## Begin

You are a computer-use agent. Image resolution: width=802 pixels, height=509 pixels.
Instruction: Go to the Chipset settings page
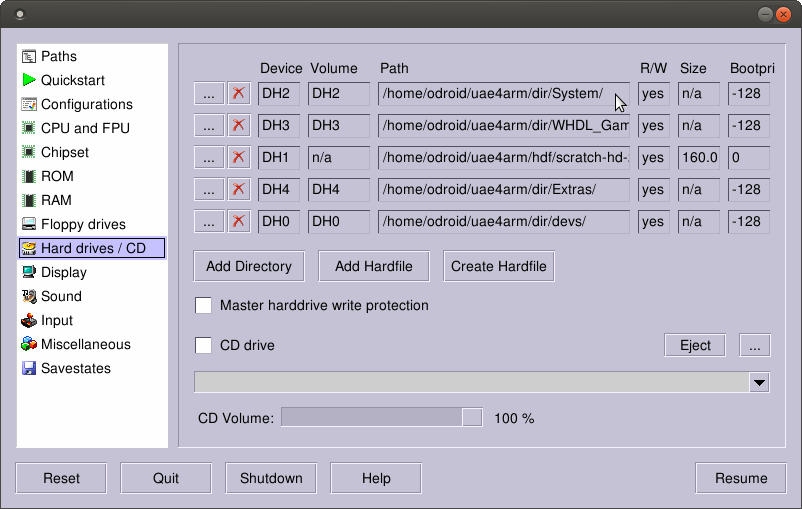pyautogui.click(x=65, y=152)
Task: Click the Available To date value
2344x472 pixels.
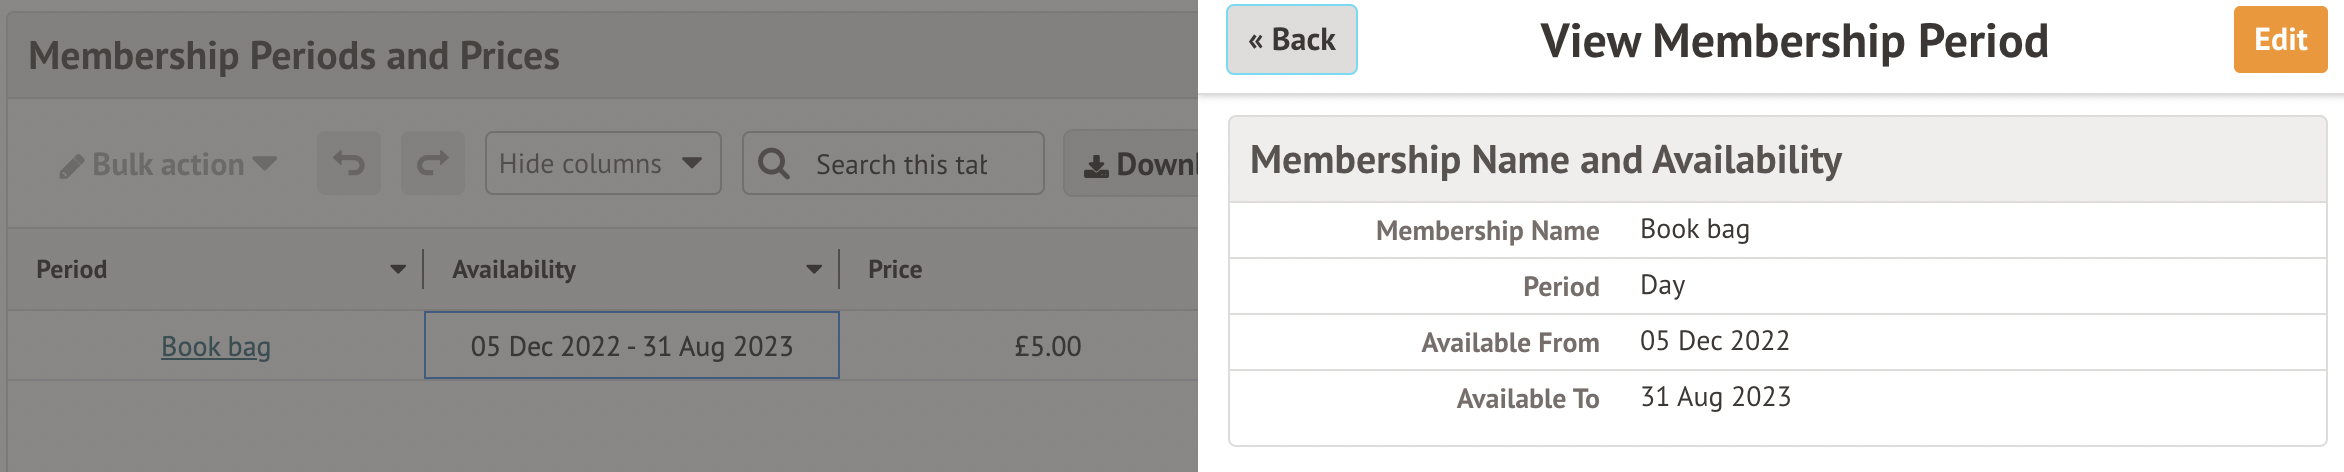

## End

**What to produce:**
Reproduce all of the data above word for word, leaving out the images.

**Output for this exercise:**
You are a computer-use agent. Image resolution: width=802 pixels, height=509 pixels.
Instruction: Go to the Chipset settings page
pyautogui.click(x=65, y=152)
Task: Click the Available To date value
2344x472 pixels.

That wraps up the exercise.